-- Исходный текст --
---+---
# Как купить немецкий аккордеон б/у в Новосибирске



## Dolli (11 Янв 2021)

Здравствуйте, уважаемые форумчане. Помогите ,пожалуйста, купить аккордеон в Новосибирске или области.
Смотрю на Авито уже год и либо внешне что-то не то с инструментами, либо цена неадекватная, как мне кажется.
Нужно: полный немецкий аккордеон 41/120 , живой, с нерваными мехами, звучащий всеми своими клавишами и кнопками, одним словом - исправный. Ещё желателен красный цвет, но это уже так, хотелки. Естественно, главное - состояние.
Рассматриваю WM Stella, Diana, RS Montana. Да любой обыкновенный, лишь бы состояние хорошее.
---+---
-- Задание --
Какие модели аккордеонов рассматриваются в тексте о покупке подержанного аккордеона в Новосибирске?

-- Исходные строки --
---+---
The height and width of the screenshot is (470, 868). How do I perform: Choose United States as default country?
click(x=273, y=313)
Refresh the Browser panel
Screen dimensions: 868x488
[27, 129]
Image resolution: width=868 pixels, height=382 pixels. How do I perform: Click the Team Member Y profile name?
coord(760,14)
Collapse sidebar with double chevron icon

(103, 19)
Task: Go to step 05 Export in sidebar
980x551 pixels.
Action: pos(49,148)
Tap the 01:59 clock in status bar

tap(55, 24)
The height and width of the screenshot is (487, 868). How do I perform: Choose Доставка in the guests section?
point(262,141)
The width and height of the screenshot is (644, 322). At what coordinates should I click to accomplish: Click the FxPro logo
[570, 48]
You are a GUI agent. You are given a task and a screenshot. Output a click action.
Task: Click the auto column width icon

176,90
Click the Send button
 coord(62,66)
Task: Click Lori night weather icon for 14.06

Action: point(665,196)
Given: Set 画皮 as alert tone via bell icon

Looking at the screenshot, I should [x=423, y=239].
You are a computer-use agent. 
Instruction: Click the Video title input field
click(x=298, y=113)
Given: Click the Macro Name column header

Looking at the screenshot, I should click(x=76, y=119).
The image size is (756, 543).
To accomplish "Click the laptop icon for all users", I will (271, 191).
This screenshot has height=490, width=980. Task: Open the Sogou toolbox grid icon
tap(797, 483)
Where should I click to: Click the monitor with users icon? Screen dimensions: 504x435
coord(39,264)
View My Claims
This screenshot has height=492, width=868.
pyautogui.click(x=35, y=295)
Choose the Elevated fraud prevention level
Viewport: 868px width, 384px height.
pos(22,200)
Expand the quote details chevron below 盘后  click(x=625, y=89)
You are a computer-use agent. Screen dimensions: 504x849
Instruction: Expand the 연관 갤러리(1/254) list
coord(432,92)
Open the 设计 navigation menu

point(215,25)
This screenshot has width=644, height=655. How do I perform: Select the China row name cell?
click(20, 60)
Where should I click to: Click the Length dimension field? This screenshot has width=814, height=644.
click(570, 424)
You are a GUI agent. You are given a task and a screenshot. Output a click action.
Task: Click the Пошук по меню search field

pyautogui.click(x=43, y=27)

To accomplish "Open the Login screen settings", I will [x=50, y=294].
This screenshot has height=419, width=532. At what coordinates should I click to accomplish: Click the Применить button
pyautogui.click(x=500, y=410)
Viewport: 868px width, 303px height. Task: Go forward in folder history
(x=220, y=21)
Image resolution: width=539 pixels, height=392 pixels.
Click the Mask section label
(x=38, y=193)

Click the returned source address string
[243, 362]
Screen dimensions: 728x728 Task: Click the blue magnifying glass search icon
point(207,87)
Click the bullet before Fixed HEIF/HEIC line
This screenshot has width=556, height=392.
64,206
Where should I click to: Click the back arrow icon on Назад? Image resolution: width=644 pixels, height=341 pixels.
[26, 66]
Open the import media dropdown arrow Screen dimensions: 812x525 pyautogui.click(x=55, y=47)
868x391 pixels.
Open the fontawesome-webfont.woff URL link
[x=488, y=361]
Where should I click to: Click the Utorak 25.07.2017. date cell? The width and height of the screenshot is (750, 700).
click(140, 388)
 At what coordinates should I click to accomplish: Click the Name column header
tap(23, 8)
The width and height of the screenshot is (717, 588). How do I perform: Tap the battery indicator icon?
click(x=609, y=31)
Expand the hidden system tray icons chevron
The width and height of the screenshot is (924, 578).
---+---
-- Выполненное задание --
WM Stella, Diana и RS Montana.